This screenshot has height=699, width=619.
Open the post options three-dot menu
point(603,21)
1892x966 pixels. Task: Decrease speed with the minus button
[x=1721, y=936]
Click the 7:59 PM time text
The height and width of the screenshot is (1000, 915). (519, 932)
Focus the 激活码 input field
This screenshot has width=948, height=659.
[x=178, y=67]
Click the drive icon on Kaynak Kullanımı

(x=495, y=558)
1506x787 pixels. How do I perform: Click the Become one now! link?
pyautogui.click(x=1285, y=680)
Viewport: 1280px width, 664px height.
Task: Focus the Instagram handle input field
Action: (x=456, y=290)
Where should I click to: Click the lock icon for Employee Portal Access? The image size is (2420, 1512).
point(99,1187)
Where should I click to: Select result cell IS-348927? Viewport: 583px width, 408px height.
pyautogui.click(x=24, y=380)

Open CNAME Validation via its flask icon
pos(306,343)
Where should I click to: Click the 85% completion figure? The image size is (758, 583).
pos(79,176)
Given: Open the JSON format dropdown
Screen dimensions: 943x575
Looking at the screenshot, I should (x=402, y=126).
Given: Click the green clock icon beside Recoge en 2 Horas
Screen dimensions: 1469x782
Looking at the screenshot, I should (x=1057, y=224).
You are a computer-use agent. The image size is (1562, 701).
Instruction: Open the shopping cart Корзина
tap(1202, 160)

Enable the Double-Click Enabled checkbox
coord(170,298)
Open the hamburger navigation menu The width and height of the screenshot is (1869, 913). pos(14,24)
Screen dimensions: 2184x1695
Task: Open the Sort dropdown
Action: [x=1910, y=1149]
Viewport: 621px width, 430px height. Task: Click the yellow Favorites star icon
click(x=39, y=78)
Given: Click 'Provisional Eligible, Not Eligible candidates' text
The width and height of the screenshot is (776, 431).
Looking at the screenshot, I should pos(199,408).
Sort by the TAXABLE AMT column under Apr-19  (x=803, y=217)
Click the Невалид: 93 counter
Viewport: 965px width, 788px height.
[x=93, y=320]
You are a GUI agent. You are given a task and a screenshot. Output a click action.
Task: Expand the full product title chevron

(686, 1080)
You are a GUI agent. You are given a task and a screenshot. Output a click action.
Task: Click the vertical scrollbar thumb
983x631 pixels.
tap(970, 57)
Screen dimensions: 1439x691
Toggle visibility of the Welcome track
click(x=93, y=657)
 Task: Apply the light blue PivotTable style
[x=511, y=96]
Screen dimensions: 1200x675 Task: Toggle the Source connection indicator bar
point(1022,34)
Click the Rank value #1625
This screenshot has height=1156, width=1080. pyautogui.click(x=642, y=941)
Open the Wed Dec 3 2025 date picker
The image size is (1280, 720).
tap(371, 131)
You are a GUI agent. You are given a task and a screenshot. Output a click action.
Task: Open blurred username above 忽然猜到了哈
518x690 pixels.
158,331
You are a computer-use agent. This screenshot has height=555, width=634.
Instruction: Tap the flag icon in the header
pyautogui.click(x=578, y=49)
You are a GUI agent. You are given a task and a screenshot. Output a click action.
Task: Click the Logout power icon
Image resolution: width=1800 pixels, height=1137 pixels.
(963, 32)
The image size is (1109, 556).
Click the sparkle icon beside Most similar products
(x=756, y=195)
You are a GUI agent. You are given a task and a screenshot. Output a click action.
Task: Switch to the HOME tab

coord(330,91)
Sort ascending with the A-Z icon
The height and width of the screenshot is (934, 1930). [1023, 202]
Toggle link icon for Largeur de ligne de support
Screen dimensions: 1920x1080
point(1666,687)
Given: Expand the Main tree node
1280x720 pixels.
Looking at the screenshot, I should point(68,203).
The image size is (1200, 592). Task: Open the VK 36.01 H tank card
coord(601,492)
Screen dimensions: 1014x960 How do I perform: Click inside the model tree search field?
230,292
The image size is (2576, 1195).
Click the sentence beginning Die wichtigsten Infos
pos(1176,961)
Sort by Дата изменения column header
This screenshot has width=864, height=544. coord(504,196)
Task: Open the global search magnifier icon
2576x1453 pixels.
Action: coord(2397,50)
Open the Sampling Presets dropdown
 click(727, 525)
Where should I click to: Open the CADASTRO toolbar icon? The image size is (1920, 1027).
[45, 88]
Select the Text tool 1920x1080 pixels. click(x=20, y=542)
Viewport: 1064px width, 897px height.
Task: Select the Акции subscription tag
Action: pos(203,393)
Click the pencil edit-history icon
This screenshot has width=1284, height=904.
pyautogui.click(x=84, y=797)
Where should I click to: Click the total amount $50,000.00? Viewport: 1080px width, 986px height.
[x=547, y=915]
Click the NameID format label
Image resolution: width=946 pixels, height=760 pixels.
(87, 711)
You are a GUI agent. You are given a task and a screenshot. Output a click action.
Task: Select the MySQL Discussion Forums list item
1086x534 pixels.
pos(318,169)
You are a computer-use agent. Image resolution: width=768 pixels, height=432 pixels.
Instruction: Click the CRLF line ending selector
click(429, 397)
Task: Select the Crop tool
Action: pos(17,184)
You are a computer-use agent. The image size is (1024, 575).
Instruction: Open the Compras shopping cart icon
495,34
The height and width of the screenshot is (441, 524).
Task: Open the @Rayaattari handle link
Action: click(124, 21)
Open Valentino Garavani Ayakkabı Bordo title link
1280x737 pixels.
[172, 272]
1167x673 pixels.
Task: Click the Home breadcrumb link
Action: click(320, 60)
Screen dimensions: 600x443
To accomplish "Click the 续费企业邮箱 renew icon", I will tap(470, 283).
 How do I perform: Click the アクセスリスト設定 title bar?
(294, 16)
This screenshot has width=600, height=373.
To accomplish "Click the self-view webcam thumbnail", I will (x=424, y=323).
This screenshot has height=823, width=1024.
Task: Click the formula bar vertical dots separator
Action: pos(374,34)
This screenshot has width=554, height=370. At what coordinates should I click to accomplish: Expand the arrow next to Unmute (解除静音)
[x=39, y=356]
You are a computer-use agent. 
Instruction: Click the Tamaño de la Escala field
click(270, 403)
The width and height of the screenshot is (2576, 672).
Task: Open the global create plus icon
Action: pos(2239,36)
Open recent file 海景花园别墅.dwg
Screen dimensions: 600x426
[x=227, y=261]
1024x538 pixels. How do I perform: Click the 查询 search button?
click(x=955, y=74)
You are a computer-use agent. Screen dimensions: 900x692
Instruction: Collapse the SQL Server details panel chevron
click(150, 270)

Required action -> Lines with "computer" in them are what the answer must contain; copy each from the records above.

Completed task ->
You are a computer-use agent. The image size is (1562, 701).
You are a computer-use agent. This screenshot has height=555, width=634.
You are a computer-use agent. Image resolution: width=768 pixels, height=432 pixels.
You are a computer-use agent. The image size is (1024, 575).
You are a computer-use agent. 
You are a computer-use agent. Screen dimensions: 900x692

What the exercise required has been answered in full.